При сохранении лихорадки у пациента в течение 36–48 ч после введения первой дозы иммуноглобулина в форме для внутривенного введения его вводят повторно.

В идеале внутривенное введение иммуноглобулина следует начинать в течение 7–10 сут после появления лихорадки для снижения возможного поражения сердца, развития осложнений и снижения риска формирования аневризмы/аневризм коронарных артерий с 25 до 3–5%.

Применение глюкокортикостероидов (ГКС) предлагается как часть начального лечения (в дополнение к внутривенному введению иммуноглобулина и применению АСК) из-за снижения риска нарушений со стороны сердца. Рекомендуемые дозы составляют 2 мг/кг массы тела преднизона или другого ГКС в эквивалентной дозе в течение 3 дней — 2 нед в зависимости от индивидуальной реакции на лечение (Owens A.M., Plewa M.C., 2023).

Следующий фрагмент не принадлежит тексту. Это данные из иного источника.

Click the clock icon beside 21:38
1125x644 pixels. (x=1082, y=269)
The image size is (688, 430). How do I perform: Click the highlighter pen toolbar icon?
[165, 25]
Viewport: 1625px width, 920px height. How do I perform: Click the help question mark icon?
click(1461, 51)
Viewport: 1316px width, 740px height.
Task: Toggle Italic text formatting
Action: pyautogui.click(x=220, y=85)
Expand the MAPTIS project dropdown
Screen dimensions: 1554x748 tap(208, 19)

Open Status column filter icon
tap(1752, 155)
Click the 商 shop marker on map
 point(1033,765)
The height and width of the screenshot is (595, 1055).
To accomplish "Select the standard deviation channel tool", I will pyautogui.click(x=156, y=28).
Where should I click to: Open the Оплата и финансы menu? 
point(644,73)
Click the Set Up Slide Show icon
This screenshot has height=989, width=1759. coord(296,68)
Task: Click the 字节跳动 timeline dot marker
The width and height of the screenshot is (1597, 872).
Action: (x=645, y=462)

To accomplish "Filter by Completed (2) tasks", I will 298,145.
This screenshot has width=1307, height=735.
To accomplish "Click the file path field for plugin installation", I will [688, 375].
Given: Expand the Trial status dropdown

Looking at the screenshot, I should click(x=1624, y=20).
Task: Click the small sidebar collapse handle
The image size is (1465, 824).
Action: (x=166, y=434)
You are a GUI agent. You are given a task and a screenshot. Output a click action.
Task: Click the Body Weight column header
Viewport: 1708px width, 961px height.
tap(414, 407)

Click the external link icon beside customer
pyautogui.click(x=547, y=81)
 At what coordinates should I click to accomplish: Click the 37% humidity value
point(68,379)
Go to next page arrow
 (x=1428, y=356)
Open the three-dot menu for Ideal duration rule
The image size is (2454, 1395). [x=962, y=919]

У пациентов с гигантской аневризмой (диаметр >8 мм) коронарной артерии отмечается более высокий риск тромбоза коронарных артерий. У этих пациентов в дополнение к приему АСК применение низкомолекулярных гепаринов или варфарина направлено на поддержание целевого значения международного нормализованного отношения (МНО) в диапазоне 2,0–3,0, а также для улучшения результатов лечения и профилактики тромбообразования внутри аневризмы коронарной артерии и инфаркта миокарда.

Острый тромбоз коронарных артерий необходимо лечить тромболитическими средствами под наблюдением кардиолога (Barseghian A., Patel P.M., 2022).

Профилактика болезни Кавасаки

Поскольку этиология болезни Кавасаки не установлена, профилактика этого заболевания неизвестна (Raab С.Р., 2023).